Edexcel IAL - Decision Mathematics 1- 3.3 Upper and Lower Bounds Using Minimum Spanning Trees- Study notes - New syllabus
Edexcel IAL – Decision Mathematics 1- 3.3 Upper and Lower Bounds Using Minimum Spanning Trees -Study notes- New syllabus
Edexcel IAL – Decision Mathematics 1- 3.3 Upper and Lower Bounds Using Minimum Spanning Trees -Study notes -Edexcel A level Maths- per latest Syllabus.
Key Concepts:
- 3.3 Upper and Lower Bounds Using Minimum Spanning Trees
Upper and Lower Bounds using Minimum Spanning Tree Methods
In problems related to the Travelling Salesman Problem (TSP), it is often difficult to find the exact shortest tour.
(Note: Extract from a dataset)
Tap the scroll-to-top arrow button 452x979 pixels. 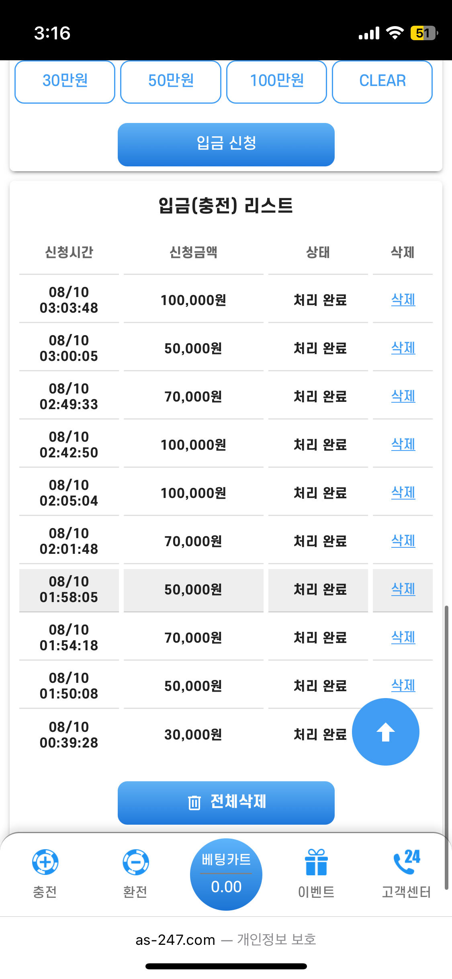point(385,731)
Instead, we determine lower bounds and upper bounds for the length of the shortest possible tour.
One important method for finding these bounds uses the concept of a minimum spanning tree (MST).
Lower Bound using a Minimum Spanning Tree
A minimum spanning tree is a set of edges that:
- connects all vertices
- has the minimum possible total edge weight
- contains no cycles
Any travelling salesman tour must connect all vertices, so its total length must be at least as large as the weight of an MST.
Therefore:
$\text{Lower bound = weight of the minimum spanning tree}$
This bound may be improved by adding the smallest extra edges required to make all vertex degrees at least 2, but the basic MST weight already provides a valid lower bound.
Upper Bound
An upper bound is obtained by finding any valid travelling salesman tour. 
Typical ways to find an upper bound include:
- nearest neighbour method
- trial routes by inspection
- improving a route using shortcuts
The length of any such tour gives an upper bound, since the shortest possible tour cannot be longer than this.
Conversion to a Complete Network of Shortest Distances
In some problems, the given network is not complete, meaning not all pairs of vertices are directly connected.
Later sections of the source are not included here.